18 August 2011 Last
updated at 14:35 ET
Perilous Times
European and US shares have seen more large falls, as
the uncertainty that has caused recent turmoil returns.
BBC - London's FTSE 100 index ended the day down 4.5%, while
Germany's Dax lost 5.8%. On Wall Street, the Dow Jones was down
3.8% by mid-afternoon in New York.
Shares in some leading banks plummeted, with Barclays and Royal
Bank of Scotland down more than 11%.
Analysts again cited reasons including worries about global growth
and the eurozone debt crisis.
"People are nervous about the outlook for the global economy,"
Grant Lewis, head of economic research at Daiwa Capital Markets in
London, told the BBC.
"Every piece of economic data that has come out recently has been
weaker than expected."
Nervousness
Worried investors deserted riskier assets and sought out havens
for their cash.
The spot price of gold hit yet another record high of $1,826 an
ounce.
The Swiss franc rose 0.5% against the euro, despite recent
attempts by the Swiss authorities to weaken it.
Some government bond prices also rose sharply, causing their
yields - their implied cost of borrowing - to plummet to historic
lows.
The 10-year US treasury yield briefly dipped below 2% to its
lowest level in 70 years.
The 10-year German bond yield fell to a post-war low, while the
10-year UK gilt hit an all-time low of less than 2.4%.

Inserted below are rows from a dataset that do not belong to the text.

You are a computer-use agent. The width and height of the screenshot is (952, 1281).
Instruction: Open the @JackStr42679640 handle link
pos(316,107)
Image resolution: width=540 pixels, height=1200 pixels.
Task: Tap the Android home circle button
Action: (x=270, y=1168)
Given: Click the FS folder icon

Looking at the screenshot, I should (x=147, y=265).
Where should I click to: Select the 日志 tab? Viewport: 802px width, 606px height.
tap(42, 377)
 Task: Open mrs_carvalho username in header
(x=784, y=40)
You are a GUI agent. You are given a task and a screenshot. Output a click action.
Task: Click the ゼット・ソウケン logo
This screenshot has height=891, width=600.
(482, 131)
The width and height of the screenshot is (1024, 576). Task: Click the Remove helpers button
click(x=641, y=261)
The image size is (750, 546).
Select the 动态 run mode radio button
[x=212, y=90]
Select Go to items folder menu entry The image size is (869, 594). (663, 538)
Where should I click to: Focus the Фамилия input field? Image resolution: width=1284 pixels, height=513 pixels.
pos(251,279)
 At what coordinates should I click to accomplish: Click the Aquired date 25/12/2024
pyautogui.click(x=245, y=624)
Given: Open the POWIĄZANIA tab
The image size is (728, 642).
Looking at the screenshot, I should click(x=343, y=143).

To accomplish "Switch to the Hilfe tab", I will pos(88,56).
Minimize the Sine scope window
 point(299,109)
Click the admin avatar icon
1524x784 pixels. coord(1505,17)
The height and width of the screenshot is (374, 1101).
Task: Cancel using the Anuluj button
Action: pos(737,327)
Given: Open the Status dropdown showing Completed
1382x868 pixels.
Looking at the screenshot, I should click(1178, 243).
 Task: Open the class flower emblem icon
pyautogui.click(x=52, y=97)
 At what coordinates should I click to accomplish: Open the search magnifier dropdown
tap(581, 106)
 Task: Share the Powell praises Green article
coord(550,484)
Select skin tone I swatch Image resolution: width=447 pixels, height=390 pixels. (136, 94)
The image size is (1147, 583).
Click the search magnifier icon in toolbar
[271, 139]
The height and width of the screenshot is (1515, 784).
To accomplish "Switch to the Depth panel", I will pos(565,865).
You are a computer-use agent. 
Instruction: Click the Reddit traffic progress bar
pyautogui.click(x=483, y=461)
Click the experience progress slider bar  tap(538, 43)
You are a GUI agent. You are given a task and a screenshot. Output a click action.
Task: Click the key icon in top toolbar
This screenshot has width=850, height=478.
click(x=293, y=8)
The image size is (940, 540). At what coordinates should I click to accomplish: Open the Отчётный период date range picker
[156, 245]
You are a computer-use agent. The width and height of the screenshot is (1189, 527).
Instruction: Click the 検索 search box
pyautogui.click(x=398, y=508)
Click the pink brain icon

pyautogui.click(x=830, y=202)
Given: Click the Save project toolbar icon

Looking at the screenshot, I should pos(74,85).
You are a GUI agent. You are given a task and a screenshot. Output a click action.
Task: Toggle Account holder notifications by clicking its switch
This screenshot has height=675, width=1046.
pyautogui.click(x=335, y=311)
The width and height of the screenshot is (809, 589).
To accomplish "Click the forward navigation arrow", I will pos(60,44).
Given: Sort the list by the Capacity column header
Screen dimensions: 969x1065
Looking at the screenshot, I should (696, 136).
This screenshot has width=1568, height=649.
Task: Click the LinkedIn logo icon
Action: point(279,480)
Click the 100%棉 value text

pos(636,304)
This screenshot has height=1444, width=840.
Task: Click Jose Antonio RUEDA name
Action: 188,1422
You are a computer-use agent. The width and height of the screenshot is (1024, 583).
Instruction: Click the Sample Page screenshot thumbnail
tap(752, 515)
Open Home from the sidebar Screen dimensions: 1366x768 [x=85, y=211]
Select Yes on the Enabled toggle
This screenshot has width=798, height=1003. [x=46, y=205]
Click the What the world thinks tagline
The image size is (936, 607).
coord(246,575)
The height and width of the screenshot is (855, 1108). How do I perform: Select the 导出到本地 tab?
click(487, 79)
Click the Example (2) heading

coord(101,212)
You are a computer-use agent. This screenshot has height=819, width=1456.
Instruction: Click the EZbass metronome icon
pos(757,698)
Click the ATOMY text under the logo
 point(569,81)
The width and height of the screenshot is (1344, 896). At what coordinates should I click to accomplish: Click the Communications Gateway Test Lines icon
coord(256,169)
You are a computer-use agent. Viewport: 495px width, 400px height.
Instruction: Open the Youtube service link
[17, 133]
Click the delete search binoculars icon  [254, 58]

Analysts said the falling bond yields reflected not only their
role as a safe investment, but also expectations of prolonged low
growth and inflation in the Western world, akin to Japan's
experience over the last 20 years.
“We need to see strong leadership and this is what we are missing,
from the US and from Europe” - Virginie Maisonneuve Head of global
equities, Schroders
Bank fears
Markets were also concerned about the exposure of European banks
to that eurozone debt crisis.
A report in the Wall Street Journal said that the Federal Reserve
Bank of New York had asked for more information about whether the
US bank units of big European lenders have reliable access to
funds needed to operate.
However, the New York Fed's president, William Dudley, played down
the report: "It's really important to stress that we're not
focusing on foreign banks any more than... US banks."
Short-term dollar borrowing costs for eurozone banks have tripled
in the last month, and on Wednesday the European Central Bank lent
dollars to an unnamed eurozone bank, the first of its kind since
February.
In the UK, Lloyds Banking Group also suffered sharp falls, down
9.3%, while HSBC Holdings lost 6%.
Shares in Barclays, RBS and Lloyds have now lost almost half of
their value in the past six months.
In Germany Commerzbank ended the day down 10.4%.
Societe Generale lost 12.3%, one of a number of french banks to
fall heavily, despite a new ban on speculators short-selling their
stocks.
This is designed to stop traders betting that shares will fall,
which can drive down values further.
'Talk, not action'
On Wall Street, Bank of America was the biggest faller, losing 6%.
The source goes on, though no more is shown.